Stored records:
-- Opening Marker --
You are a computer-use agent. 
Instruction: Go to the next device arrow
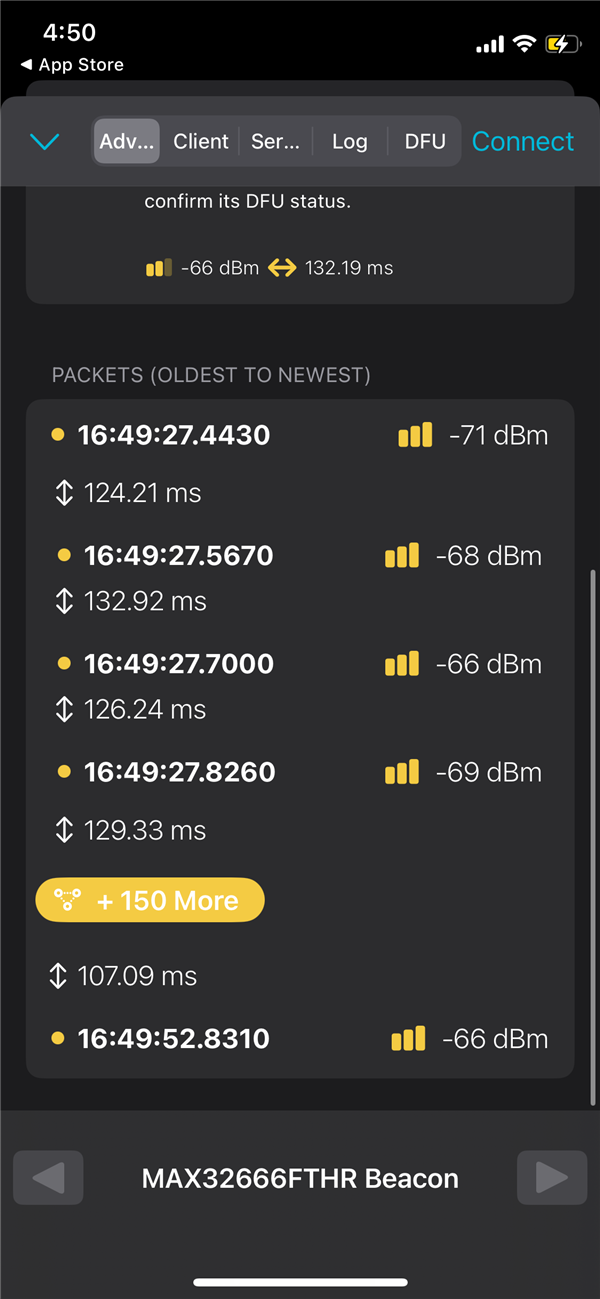(x=551, y=1178)
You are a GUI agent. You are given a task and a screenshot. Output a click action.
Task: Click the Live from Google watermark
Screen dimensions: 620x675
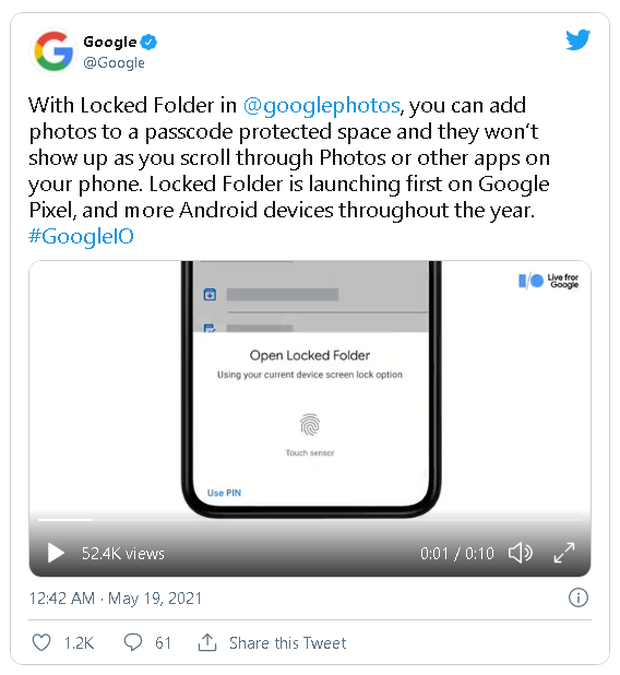[x=548, y=281]

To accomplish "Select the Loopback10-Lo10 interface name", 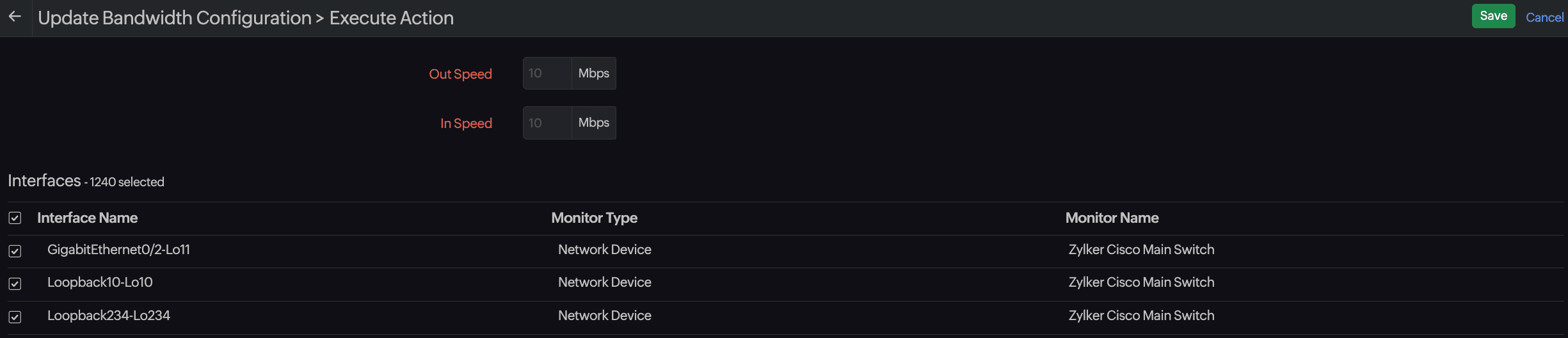I will 100,282.
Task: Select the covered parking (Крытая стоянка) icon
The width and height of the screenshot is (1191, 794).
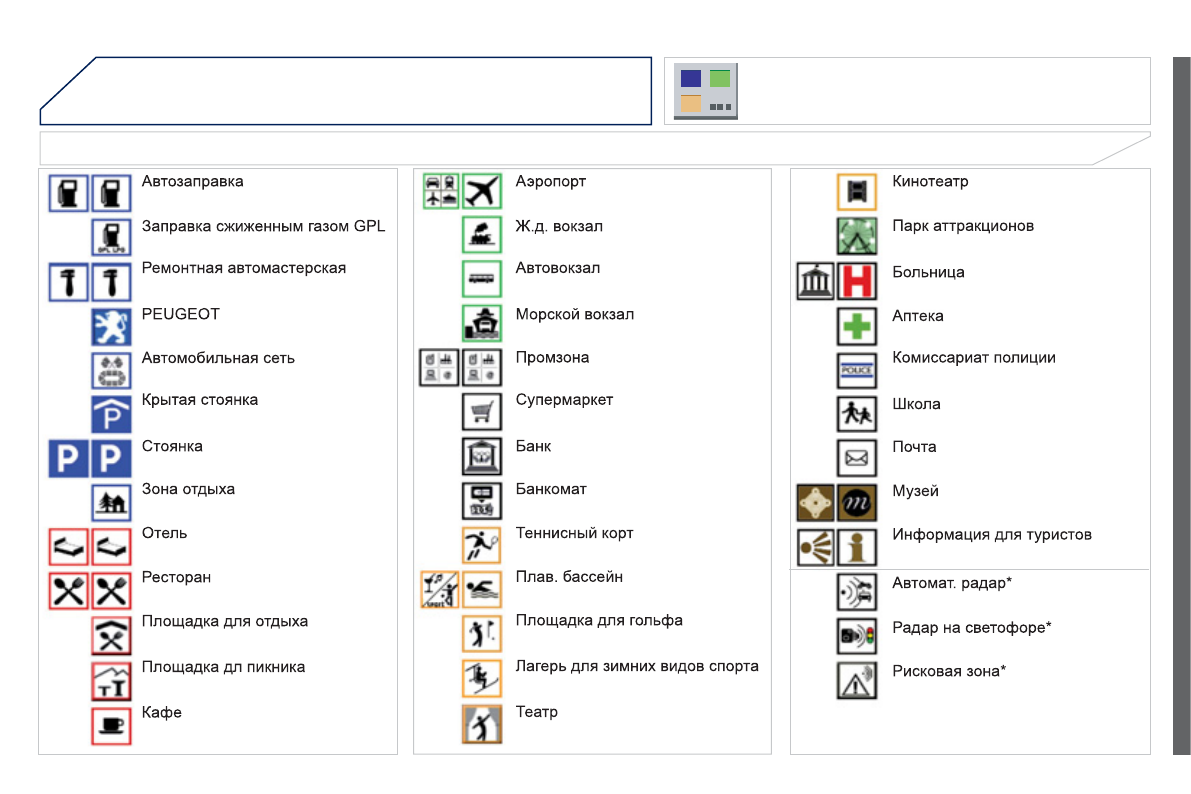Action: (111, 413)
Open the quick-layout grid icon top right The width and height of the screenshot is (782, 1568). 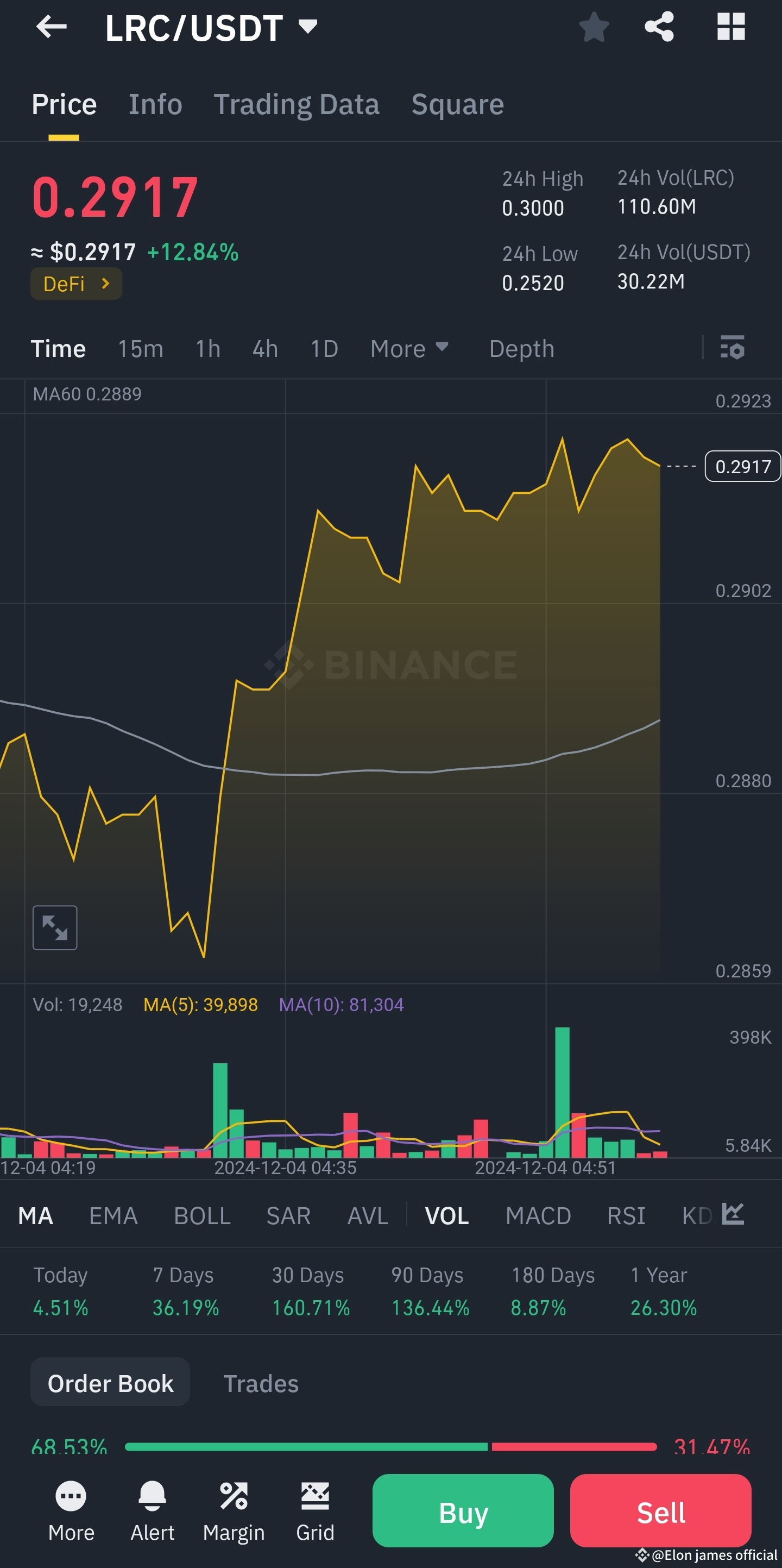[x=731, y=27]
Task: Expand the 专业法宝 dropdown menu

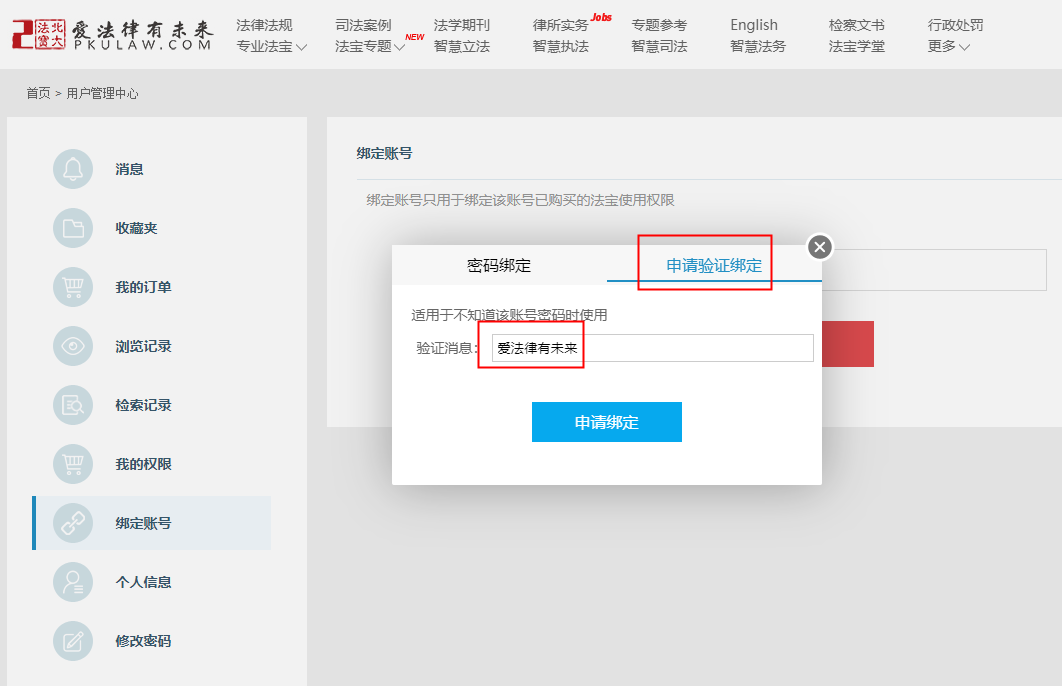Action: 271,46
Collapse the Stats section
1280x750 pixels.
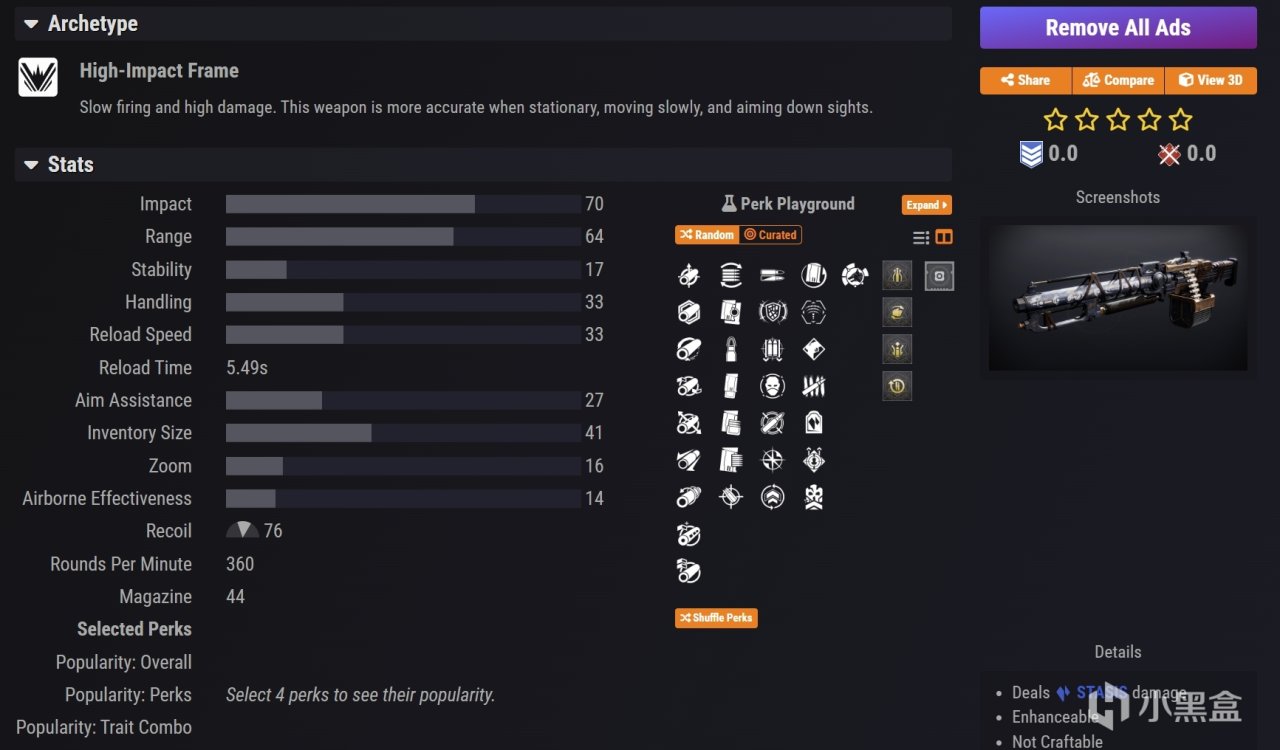tap(31, 164)
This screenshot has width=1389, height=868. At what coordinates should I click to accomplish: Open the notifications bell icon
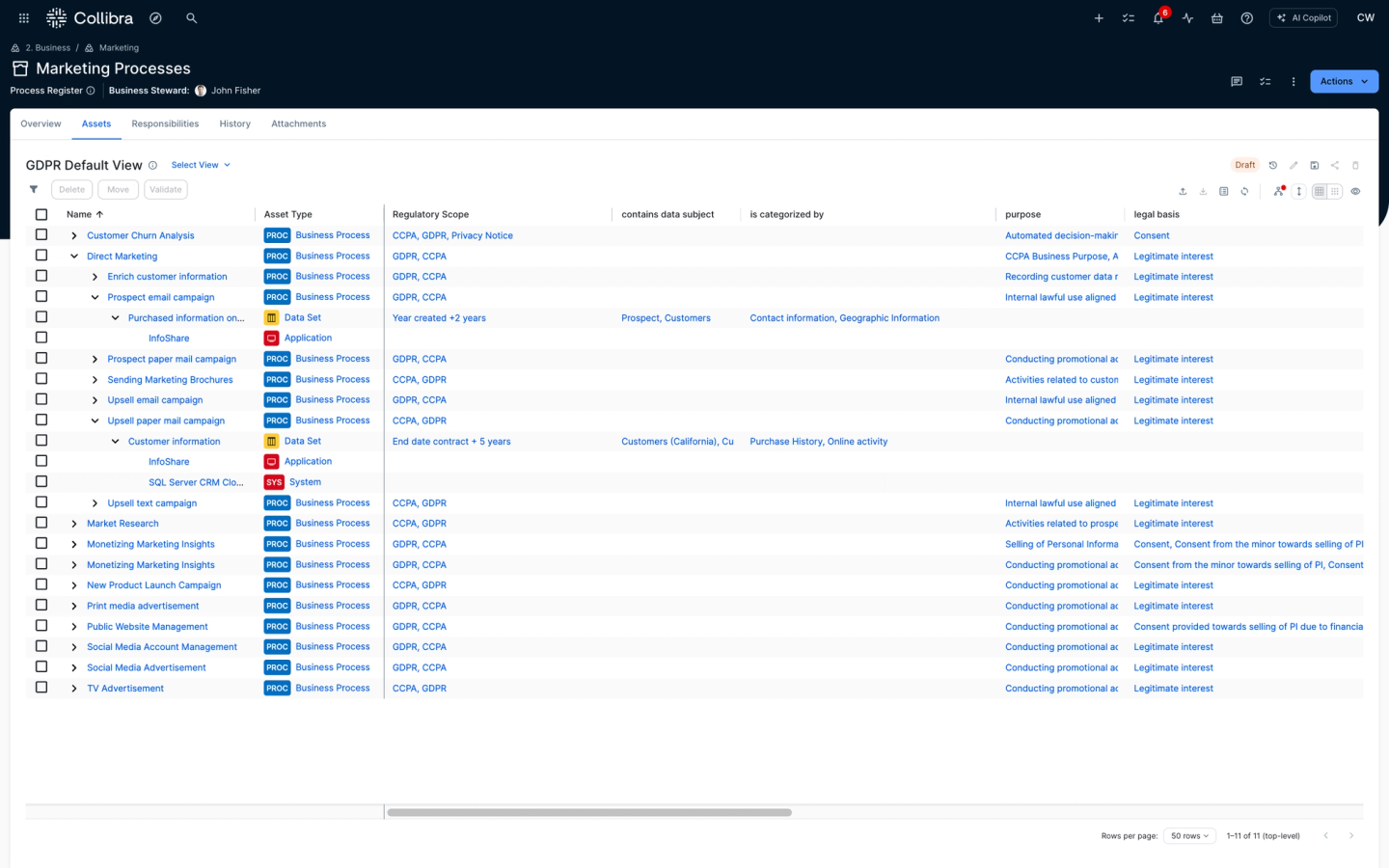tap(1158, 18)
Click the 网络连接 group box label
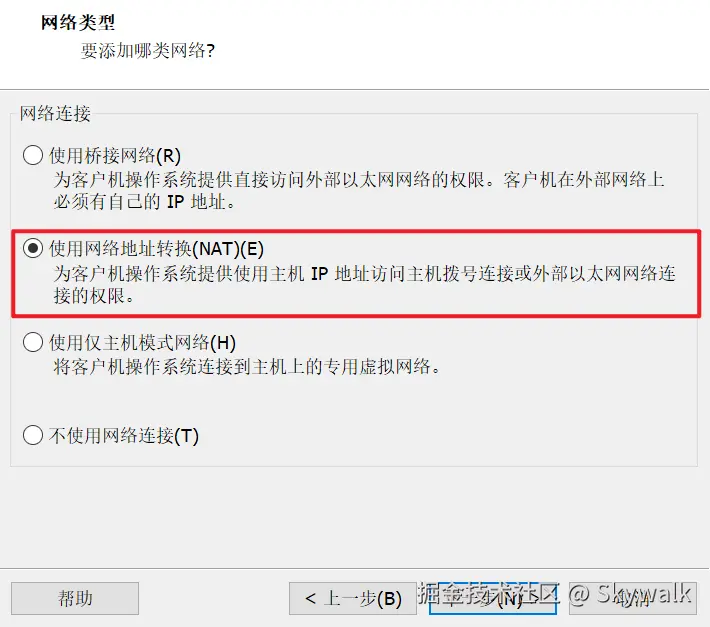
-- Closing Marker --
## PROBLEM TO SOLVE
All lines above in which the word "agent" occurs should be identified and copied.

## EXPECTED OUTPUT
You are a computer-use agent. 
You are a GUI agent. You are given a task and a screenshot. Output a click action.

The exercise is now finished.